Shoulder to shoulder stood the two executioners of the Iraqi proletariat and of the poor peasant farmers: the national bourgeoisie and Stalinism.

In January 1960 the government, which wanted to give the impression of a more open political life, passed a law legalising political parties. Such liberty was however denied to the Communist Party, even though it had accepted all the government’s conditions and changed its programme, its name, and altered the composition of its Political Office. After April 1960, at various times and in various places, the publications of the Communist Party were suspended, and from October 1960 it was forced to suspend publication of its daily newspaper, which had been legalised only a couple of months before.

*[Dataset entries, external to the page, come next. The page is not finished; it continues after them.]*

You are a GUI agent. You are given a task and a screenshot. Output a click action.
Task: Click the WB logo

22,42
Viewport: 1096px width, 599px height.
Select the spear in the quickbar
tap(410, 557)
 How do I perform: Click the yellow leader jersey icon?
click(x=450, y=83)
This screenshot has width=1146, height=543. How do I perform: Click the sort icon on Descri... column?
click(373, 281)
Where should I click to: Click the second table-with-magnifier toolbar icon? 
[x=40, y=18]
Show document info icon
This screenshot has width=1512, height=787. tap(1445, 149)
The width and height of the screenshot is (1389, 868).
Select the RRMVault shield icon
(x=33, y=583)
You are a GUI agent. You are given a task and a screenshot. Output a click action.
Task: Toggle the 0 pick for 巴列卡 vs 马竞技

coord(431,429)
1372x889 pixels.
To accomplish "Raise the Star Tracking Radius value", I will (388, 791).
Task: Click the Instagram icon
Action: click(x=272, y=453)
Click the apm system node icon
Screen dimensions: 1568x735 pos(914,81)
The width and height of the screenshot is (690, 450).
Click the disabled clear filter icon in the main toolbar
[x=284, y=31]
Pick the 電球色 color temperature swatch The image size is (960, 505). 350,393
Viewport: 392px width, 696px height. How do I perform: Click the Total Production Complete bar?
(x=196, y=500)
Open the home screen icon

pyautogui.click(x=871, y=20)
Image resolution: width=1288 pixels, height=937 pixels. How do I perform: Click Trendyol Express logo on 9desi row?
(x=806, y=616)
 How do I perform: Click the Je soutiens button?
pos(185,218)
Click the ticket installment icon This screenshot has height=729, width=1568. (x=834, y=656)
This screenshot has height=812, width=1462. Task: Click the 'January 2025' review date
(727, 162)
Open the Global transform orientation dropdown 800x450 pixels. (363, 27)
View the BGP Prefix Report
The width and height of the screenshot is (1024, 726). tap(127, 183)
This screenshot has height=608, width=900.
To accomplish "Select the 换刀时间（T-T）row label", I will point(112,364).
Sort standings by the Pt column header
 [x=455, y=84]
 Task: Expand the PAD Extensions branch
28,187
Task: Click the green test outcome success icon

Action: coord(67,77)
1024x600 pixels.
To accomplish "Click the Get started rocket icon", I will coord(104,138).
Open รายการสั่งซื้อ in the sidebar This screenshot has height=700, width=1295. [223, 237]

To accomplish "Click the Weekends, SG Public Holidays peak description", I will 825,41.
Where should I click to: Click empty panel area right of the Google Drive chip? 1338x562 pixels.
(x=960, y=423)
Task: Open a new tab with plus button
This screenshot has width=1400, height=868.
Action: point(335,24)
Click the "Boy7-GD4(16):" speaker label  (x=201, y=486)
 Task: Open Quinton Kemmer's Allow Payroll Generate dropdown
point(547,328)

It is interesting to note, especially today when some view Islamic radicalism as a potential ally in the struggle against imperialism, that although the Qasim government consigned the ‘communists’ to clandestinity, it did allow the constitution of an Islamic party, which ‘although it was dedicated to the ultimate goal of forming a Islamic order, its hostility to atheism, materialism and communism was very much to the fore, helping to explain its appeal for Qasim at the time’ (C.Tripp, A History of Iraq, Cambridge).

The Islamic organisation Al-Da’wa (The Call), which formed around the young ‘alim Muhammad Baqir al-Sadr (father of the al-Sadr who for some months made life difficult for the American marines, before he returned to milder counsels) was an organisation of Shiite Muslims. A few months previously, in the Autumn of 1958, it had come to the attention of the government when it had organised protests against the agricultural reforms, arguing that the sequestration of private property was contrary to the Shari’a. Using this as its pretext, the government agreed to exclude waqf land (religious endowments) from the reforms, thereby further reducing their impact.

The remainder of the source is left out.